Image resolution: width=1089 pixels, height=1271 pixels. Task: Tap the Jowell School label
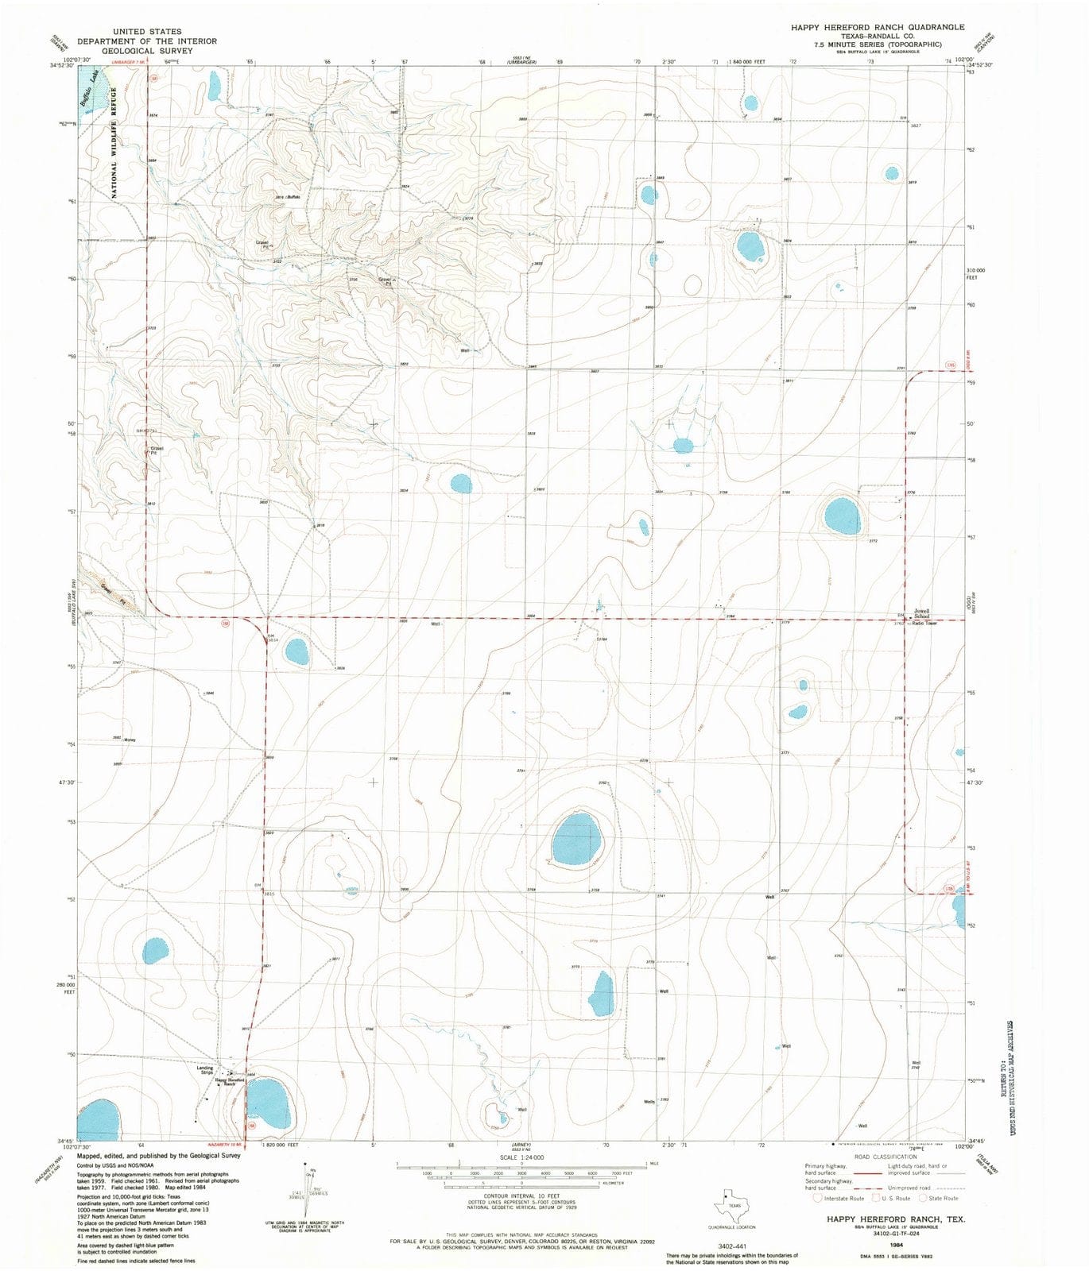[921, 613]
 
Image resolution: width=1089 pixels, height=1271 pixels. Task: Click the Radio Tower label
[924, 624]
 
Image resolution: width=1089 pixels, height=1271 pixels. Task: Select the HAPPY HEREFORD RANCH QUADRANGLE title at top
[878, 27]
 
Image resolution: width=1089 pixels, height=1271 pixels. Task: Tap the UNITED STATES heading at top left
[147, 32]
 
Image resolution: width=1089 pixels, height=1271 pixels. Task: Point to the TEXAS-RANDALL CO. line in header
[877, 36]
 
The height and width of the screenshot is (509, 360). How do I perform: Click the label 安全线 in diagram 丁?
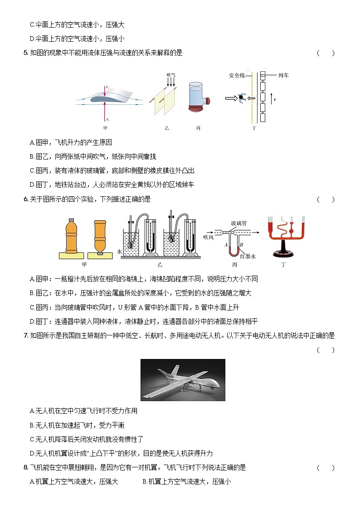[x=237, y=75]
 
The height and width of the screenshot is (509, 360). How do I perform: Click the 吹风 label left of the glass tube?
[x=208, y=237]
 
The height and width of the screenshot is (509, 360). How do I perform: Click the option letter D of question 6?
[x=32, y=322]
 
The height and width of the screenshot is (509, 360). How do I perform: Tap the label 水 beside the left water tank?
[x=120, y=251]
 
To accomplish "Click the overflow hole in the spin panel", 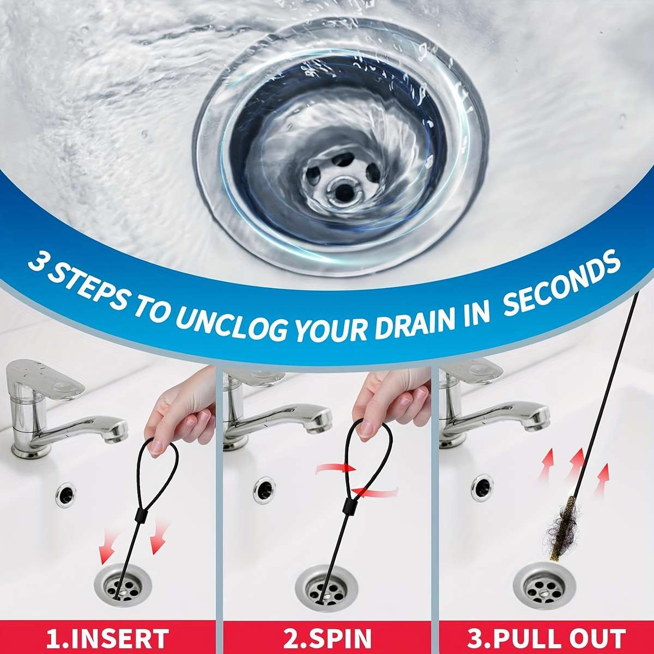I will [x=264, y=489].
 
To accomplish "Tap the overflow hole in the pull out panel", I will [x=483, y=487].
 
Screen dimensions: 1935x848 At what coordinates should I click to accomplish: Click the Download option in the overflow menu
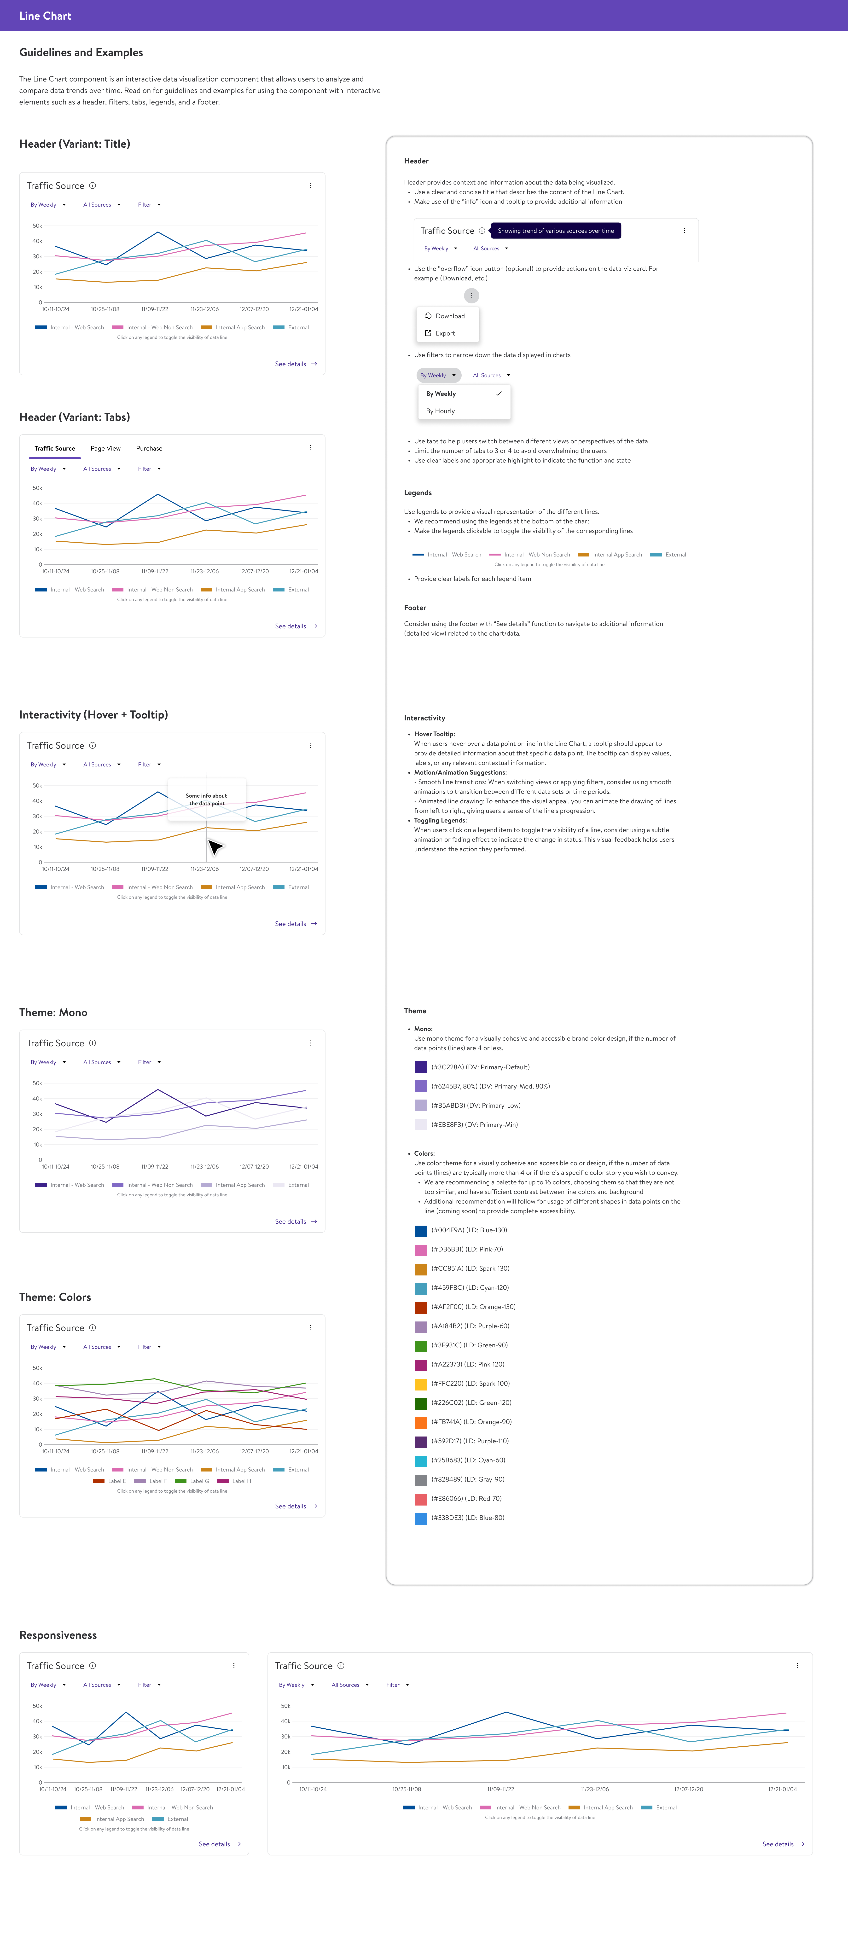click(449, 316)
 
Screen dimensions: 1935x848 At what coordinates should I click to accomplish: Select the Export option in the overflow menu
click(445, 334)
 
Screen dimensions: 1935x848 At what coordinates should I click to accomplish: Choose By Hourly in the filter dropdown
click(440, 411)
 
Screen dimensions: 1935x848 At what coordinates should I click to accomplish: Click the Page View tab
click(105, 448)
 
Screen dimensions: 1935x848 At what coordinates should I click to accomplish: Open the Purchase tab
click(149, 448)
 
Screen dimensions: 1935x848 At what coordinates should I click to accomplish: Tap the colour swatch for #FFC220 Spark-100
click(421, 1384)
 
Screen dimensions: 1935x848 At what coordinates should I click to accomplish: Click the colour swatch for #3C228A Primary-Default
click(421, 1067)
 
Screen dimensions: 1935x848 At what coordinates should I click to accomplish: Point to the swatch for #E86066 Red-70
click(421, 1499)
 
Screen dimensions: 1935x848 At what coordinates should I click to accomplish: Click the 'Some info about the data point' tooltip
click(207, 799)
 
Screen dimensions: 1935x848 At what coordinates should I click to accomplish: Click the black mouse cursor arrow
click(215, 847)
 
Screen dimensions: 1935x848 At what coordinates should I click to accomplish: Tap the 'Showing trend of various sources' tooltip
click(555, 231)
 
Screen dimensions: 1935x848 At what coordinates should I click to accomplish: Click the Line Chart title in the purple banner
click(45, 16)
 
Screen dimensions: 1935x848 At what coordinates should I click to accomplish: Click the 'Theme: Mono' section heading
click(53, 1013)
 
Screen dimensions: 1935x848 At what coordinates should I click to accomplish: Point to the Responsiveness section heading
click(58, 1635)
======
Count the lines in the data above that contain the string "section" and give only that number.

2